Begin Data provided

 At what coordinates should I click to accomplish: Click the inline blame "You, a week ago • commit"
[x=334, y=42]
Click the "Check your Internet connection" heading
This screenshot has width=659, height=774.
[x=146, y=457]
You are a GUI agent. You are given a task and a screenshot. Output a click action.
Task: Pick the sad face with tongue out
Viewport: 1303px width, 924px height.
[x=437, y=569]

End Data provided

- [What you need to do]:
Render these lines as a numbered list, omitting any blank lines.

- [Exercise output]:
1.  At what coordinates should I click to accomplish: Click the inline blame "You, a week ago • commit"
2. [x=334, y=42]
3. Click the "Check your Internet connection" heading
4. This screenshot has width=659, height=774.
5. [x=146, y=457]
6. You are a GUI agent. You are given a task and a screenshot. Output a click action.
7. Task: Pick the sad face with tongue out
8. Viewport: 1303px width, 924px height.
9. [x=437, y=569]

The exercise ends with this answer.